Your objective> A verbatim copy of the lines from the one with "Instruction: Click the document" through the final line below is required; print it and nothing else.
Start of Source data
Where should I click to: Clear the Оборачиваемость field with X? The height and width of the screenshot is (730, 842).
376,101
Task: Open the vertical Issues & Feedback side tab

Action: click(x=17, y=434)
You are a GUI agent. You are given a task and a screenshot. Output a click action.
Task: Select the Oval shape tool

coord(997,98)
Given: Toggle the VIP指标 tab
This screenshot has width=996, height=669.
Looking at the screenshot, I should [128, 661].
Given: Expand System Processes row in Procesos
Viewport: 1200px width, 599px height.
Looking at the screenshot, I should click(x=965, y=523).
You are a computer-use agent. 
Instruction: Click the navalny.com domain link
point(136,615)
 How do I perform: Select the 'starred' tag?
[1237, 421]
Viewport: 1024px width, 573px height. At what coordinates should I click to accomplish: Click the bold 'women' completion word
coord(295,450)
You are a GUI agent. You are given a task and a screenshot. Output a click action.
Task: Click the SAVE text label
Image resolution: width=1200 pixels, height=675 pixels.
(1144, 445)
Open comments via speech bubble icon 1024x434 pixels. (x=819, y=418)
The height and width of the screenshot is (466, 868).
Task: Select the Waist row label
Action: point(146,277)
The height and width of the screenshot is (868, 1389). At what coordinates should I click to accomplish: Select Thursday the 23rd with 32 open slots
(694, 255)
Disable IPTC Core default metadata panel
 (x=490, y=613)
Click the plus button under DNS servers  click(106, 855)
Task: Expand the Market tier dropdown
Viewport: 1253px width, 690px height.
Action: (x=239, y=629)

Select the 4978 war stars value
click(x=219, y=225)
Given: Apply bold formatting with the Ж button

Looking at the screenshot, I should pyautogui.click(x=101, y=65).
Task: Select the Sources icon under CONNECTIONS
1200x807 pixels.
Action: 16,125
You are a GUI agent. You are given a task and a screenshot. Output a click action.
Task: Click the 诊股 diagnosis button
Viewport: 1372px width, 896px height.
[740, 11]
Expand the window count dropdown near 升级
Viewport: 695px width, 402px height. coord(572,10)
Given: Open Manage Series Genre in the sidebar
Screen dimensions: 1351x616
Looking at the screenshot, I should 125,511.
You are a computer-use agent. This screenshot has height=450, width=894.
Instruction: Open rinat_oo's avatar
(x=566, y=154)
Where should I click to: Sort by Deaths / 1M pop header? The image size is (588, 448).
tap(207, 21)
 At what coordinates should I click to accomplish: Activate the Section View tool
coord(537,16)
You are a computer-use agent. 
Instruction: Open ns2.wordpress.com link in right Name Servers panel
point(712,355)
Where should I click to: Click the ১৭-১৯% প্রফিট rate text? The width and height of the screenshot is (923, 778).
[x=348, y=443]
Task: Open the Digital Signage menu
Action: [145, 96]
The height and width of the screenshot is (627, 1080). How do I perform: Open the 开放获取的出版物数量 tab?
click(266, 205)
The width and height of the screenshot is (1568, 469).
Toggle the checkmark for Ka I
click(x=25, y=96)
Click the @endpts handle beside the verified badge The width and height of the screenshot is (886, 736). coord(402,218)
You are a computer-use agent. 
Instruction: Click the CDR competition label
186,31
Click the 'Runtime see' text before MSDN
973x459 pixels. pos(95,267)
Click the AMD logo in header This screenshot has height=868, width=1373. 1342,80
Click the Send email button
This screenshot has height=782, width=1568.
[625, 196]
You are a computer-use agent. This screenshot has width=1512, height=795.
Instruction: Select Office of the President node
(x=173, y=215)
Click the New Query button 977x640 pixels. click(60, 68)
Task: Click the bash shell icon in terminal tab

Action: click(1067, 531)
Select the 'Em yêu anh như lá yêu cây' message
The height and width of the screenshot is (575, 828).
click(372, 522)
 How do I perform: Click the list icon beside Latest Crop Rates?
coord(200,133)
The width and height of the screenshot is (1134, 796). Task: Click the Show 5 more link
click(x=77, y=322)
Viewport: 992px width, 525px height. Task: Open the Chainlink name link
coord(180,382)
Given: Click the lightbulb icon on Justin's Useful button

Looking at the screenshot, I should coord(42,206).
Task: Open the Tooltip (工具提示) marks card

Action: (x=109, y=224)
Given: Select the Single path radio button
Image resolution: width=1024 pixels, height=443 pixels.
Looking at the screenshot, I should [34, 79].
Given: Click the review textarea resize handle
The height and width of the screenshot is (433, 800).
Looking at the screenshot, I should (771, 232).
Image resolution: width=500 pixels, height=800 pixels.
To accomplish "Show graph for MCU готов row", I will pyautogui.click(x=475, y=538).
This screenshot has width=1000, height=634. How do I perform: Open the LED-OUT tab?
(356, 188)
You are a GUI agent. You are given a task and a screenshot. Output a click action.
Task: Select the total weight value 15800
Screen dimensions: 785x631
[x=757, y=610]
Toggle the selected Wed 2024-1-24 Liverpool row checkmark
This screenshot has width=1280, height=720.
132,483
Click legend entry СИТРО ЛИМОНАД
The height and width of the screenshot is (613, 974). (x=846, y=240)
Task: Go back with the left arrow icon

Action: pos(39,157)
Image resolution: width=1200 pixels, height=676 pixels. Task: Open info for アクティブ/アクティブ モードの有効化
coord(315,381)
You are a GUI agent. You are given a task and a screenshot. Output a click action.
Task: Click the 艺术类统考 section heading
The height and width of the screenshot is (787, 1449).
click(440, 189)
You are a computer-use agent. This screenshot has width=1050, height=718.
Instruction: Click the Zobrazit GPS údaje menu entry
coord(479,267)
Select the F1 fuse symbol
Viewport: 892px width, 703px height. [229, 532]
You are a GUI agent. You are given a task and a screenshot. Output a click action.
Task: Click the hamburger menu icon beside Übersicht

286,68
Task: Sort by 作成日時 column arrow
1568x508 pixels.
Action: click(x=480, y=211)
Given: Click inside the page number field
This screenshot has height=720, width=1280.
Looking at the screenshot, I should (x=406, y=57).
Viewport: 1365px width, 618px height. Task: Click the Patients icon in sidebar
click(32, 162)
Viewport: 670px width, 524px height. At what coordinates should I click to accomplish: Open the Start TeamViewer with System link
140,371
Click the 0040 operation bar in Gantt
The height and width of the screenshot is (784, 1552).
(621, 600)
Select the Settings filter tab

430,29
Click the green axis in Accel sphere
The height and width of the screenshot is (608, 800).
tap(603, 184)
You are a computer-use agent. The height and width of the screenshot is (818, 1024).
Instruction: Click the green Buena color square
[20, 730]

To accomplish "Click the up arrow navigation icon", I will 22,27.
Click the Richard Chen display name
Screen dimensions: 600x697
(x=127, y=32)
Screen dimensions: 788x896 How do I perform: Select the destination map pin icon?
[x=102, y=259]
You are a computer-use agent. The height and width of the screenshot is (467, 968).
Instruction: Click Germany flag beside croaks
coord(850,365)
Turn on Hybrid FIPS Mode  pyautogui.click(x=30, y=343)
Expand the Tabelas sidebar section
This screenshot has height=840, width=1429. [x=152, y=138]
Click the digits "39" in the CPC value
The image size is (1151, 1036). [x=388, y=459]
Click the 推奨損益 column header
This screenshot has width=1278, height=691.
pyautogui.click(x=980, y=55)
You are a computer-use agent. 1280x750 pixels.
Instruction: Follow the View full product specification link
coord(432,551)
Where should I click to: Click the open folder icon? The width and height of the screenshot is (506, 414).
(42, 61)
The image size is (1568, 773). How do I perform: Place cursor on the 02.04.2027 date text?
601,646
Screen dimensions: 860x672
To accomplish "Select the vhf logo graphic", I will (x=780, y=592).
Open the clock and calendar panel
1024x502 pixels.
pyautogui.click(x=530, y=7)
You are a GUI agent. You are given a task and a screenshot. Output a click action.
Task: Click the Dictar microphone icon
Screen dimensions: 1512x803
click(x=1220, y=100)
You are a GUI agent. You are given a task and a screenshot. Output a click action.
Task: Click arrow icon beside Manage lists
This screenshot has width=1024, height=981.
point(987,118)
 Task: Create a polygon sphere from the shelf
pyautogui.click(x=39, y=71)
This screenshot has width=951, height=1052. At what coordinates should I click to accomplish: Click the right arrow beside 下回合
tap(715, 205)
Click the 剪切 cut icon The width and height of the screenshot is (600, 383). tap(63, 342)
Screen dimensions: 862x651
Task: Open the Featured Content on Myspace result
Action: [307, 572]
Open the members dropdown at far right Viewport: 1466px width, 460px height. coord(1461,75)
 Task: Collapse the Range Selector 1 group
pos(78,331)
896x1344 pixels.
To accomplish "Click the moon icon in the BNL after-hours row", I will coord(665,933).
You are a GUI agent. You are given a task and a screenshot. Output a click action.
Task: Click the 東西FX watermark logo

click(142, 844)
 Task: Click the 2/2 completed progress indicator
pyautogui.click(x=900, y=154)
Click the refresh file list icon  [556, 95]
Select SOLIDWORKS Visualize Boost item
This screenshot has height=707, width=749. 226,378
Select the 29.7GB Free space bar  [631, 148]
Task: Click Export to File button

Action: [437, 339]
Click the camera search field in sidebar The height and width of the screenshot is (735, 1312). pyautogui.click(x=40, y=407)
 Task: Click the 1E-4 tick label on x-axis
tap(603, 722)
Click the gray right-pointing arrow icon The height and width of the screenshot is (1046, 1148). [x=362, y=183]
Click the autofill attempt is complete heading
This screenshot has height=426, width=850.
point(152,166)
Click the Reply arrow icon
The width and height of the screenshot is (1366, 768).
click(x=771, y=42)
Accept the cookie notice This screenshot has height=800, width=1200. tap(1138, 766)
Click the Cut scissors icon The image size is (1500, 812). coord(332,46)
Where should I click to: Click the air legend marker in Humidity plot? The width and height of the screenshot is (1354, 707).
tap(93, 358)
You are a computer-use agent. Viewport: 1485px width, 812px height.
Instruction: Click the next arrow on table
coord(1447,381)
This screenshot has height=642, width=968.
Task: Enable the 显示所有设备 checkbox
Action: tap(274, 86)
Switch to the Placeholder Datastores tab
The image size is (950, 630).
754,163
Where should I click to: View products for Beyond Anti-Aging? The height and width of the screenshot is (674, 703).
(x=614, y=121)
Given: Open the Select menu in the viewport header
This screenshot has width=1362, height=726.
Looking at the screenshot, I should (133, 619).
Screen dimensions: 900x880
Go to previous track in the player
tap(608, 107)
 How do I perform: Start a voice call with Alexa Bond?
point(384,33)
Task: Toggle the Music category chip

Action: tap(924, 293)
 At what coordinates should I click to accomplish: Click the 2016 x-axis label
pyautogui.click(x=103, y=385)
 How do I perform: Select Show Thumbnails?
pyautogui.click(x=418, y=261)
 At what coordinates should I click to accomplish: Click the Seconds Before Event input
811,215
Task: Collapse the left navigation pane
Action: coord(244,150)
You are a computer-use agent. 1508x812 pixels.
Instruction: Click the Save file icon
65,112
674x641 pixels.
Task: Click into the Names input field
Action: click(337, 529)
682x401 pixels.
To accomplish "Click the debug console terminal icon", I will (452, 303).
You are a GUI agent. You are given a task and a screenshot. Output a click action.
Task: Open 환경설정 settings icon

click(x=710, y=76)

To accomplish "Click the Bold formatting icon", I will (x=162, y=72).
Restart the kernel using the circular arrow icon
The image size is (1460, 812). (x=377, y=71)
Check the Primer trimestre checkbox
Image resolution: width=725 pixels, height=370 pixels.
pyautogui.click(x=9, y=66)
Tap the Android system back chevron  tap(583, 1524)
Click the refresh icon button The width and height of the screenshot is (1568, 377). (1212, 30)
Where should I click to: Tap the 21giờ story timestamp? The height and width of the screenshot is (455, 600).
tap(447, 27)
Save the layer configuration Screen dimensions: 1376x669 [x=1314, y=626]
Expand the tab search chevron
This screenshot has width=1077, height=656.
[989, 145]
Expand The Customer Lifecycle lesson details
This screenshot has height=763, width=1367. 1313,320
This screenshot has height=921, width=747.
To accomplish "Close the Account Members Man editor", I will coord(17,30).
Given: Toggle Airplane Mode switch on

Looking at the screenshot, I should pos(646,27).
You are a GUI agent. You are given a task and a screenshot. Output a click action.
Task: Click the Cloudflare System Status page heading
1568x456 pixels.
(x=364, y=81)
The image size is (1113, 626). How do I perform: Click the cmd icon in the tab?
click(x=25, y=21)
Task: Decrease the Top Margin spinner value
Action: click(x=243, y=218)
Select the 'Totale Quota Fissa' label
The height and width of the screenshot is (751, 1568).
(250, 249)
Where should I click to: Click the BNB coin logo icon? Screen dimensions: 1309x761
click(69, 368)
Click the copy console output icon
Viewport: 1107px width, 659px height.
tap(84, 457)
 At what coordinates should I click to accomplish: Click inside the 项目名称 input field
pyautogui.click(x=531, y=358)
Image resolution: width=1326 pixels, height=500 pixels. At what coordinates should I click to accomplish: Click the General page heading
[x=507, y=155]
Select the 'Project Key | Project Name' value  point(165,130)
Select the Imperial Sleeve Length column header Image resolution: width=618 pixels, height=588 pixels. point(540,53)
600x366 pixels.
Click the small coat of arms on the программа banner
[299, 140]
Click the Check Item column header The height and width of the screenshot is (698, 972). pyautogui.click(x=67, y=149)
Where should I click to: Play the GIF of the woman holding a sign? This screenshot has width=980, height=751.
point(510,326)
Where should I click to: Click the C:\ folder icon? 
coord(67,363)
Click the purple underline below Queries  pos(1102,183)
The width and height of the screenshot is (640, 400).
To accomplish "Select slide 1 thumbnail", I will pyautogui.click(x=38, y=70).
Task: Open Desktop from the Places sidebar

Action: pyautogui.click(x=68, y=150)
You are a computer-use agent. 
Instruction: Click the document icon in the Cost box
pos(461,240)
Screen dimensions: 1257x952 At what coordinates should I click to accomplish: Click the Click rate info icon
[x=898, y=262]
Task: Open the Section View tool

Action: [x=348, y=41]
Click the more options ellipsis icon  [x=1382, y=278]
End of Source data
Answer section>
Instruction: Click the document icon in the Cost box
pos(461,240)
Screen dimensions: 1257x952 At what coordinates should I click to accomplish: Click the Click rate info icon
[x=898, y=262]
Task: Open the Section View tool

Action: [x=348, y=41]
Click the more options ellipsis icon  [x=1382, y=278]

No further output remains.